Newly discovered email correspondence among FARC leaders has reportedly exposed a drug trafficking alliance between the rebel group and criminal organization the Urabeños, raising further fears of FARC elements criminalizing in a post-conflict scenario. 

Email exchanges between several leaders of the Revolutionary Armed Forces of Colombia (FARC), including Felix Antonio Muñoz, alias “Pastor Alape,” reveal the guerrilla group’s drug trafficking ties to the Urabeños, reported Noticias Caracol. Pastor Alape is a member of the FARC’s ruling body, the Secretariat, and is currently a peace negotiator in Havana.

In one email, Roman Ruiz, a FARC commander who was killed by security forces in May, reportedly discusses with Pastor Alape about raising the price of a drug shipment being sold to the Urabeños.
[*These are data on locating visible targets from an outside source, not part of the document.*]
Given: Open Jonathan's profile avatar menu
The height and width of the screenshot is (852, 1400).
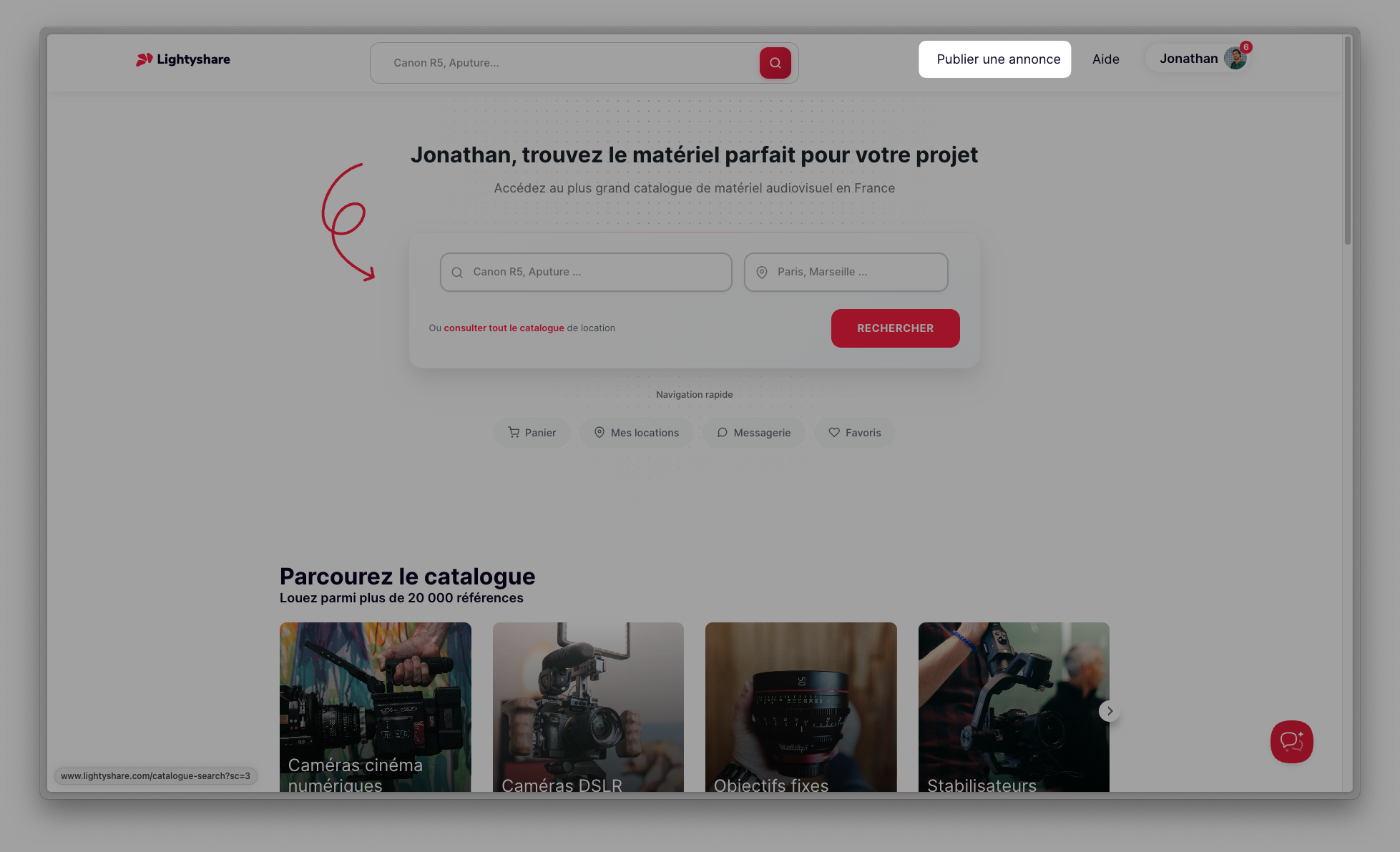Looking at the screenshot, I should point(1235,59).

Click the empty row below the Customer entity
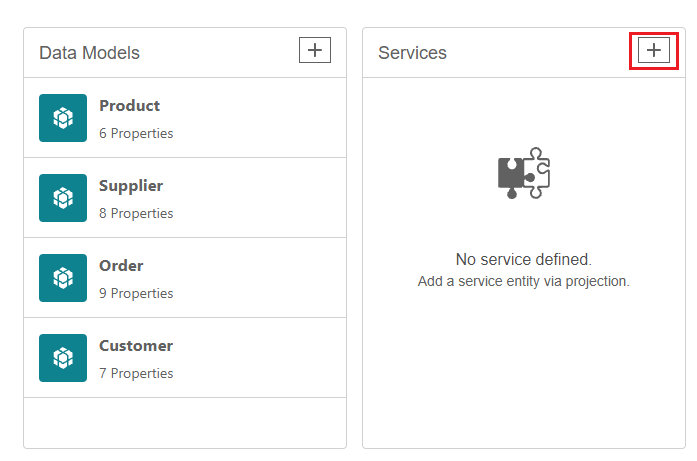[x=185, y=423]
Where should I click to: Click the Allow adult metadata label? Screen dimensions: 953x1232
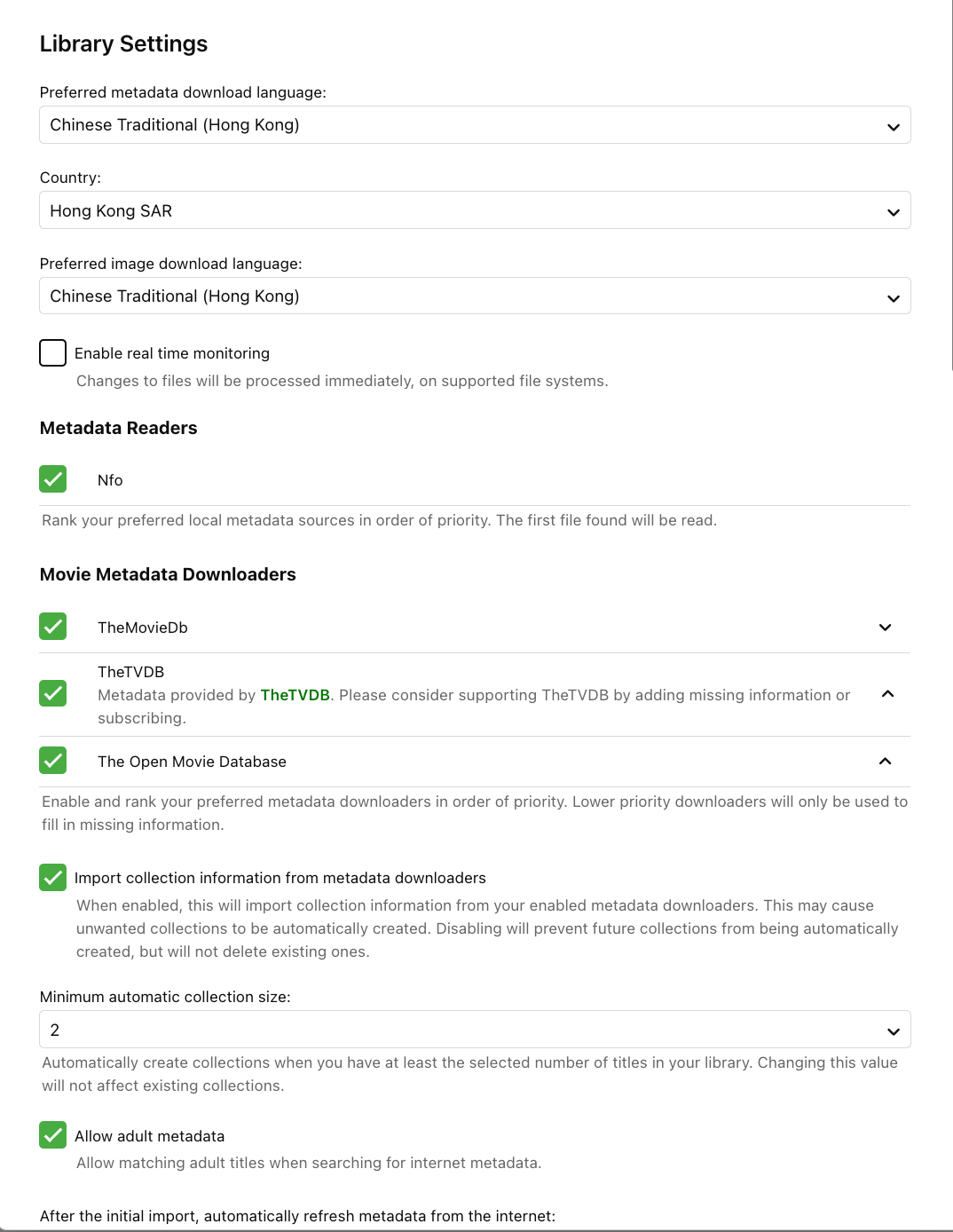click(149, 1136)
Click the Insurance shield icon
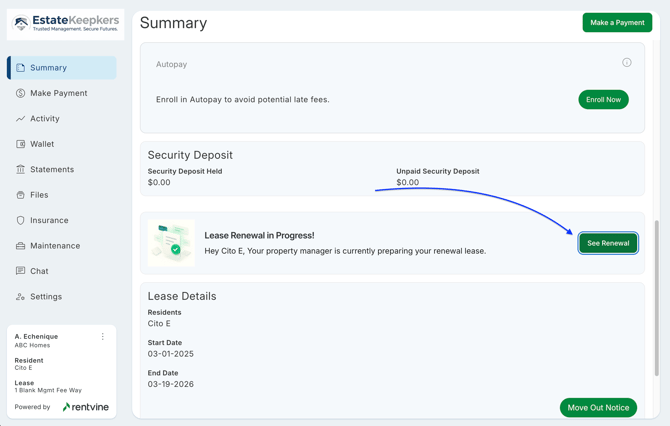This screenshot has width=670, height=426. tap(20, 220)
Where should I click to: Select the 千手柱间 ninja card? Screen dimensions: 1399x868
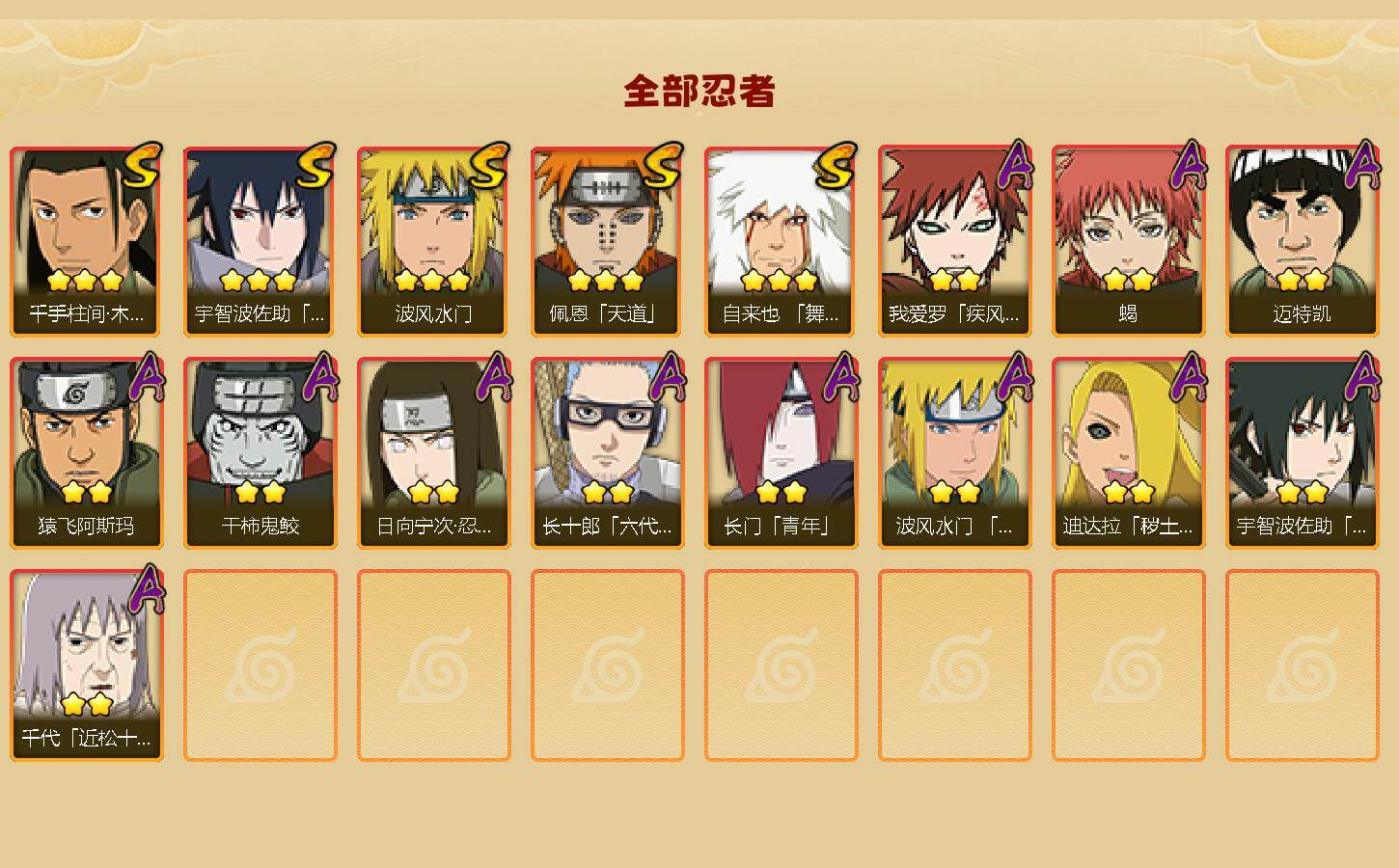[87, 241]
Another email exchange between guerrilla leaders makes reference to a “gift” from the Urabeños top boss, Dario Antonio Usuga, alias “Otoniel,” as well as a weapons transfer. 

Other recovered emails show that the FARC provide security to the Urabeños in Colombia’s northwest region of Uraba, the criminal organization’s home base and a launching point for international drug shipments.

InSight Crime Analysis 

If authentic, the emails provide further evidence of the FARC’s collaboration with the Urabeños. The rebel group is known to sell coca base to the Urabeños, and police intelligence sources in Medellin have previously confirmed to InSight Crime that the FARC’s 57th Front was involved in moving drug shipments into Panama on behalf of the criminal organization. Last year, Colombia’s President Juan Manuel Santos even alleged that the FARC and the Urabeños coordinated an attack on police that left seven officers dead.

The FARC have also been known to maintain business relationships with other neo-paramilitary groups, known as BACRIM (from the Spanish, “bandas criminales”). As early as 2012, the FARC and the Rastrojos had formed an arms and drug trafficking alliance in southwest Colombia. More recently, the capture of a FARC finance chief in July revealed the guerrilla leader also had strong connections to a criminal organization operating in southern Colombia, near the Ecuadorian border.

SEE ALSO: FARC, Peace, and Possible Criminalization

The FARC’s growing ties to criminal groups would likely complicate a demobilization process, should the rebel group sign a peace agreement with the government. Elements of the FARC involved in drug trafficking would be loathe to give up their illicit earnings, and could find joining criminal groups such as the Urabeños a more appealing option than disarmament. The established relationships and open lines of communication that the recently discovered emails suggest exist between FARC leaders and the Urabeños make it easy to see how that type of transition could occur.